Make the viewer wonder. Great images are often cliffhangers, and kayaking images are no exception. This image of a kayaker descending a waterfall makes the viewer wonder where the bottom is, where the top is, and how he’ll land. The tight framing that excludes the setting’s details makes the viewer wonder, and wondering creates suspense.
One of the hardest things about kayak photography is that the perspective never varies: you’re always on the water. That’s a choice, although you’ll have to work harder to vary your perspective in kayaking than shooting cycling, skiing, or other sports. Get out of your kayak and climb up on rocks to get a good angle, stand in the surf, swim, do whatever it takes to vary the perspective. This is often easier in whitewater kayaking, where eddies abound than it is on the sea.
It’s More Than Action
Action shots dominate kayak photography for obvious reasons. But those aren’t the only stories. Tell the stories of your friends being stuck in tents during a storm, coaching each other, scouting rapids, loading boats on cars and cleaning gear. All of these are part of the story. Like any story, the characters and the setting matter as much as the climactic moment.
Master Your Machine
This may sound obvious, but learn how to work your camera. I mean really work it. If you don’t know how to override your camera’s meter quickly, or to change the focus point, learn now. You’ll be glad when the light is changing, the action is fast and you might only have one shot. Even the small, relatively inexpensive point-and-shoot cameras that are waterproof and fit in PFD pockets have features like spot-meters, exposure compensation and custom modes that you can turn on in a jiffy.
Be a Connoisseur of Light
Light is and will always be the raw material of every photographer. Bad light usually equals bad images regardless of how cool the subject matter is or how hard you worked to get in position for the shot. Good photographers know the difference 1/3 of an f‑stop makes when the range of light in a scene exceeds what a camera’s sensor can handle, and how the light they see will be rendered as an image. Use a combination of planning—seeking opportunities for photography when the light is good—and learning to make the most of what the day gives.

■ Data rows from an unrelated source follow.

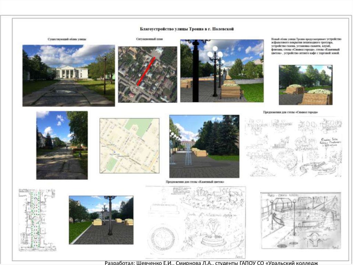353x265 pixels.
Task: Open the photo of the shaded cracked path
Action: [x=62, y=145]
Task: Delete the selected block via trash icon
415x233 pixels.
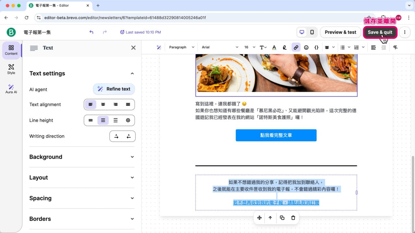Action: [x=293, y=218]
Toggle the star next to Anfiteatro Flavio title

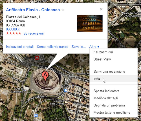tap(63, 10)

Use Both Sides of Your Brain
As David DuChemin says, photography involves balancing the artist and geek. There are a lot of technical details ranging from camera settings and exposure to managing endless gadgetry. Thus technical mastery often runs counter to the artistic side of the brain that conceives of great stories and does things that don’t make rational sense—but that can lead to stunning images. Grow both sides of your brain and give them both a home behind the camera.
Find A Group
I find it hard to shoot with other people: schedules conflict, we get in each other’s way or we want to shoot different places. But groups are great when you’re looking at images later: they can react to your images, provide feedback, be objective and provide a collaborative environment for skill development and creativity.
Let’s face it: there are a ton of photographers out there. This is even true of relatively small sectors like kayak photography. To make yourself stand out, being good isn’t enough: you’ve got to do something different from the masses, from how and what you shoot to the look of your images to how you share them or engage a community in your vision.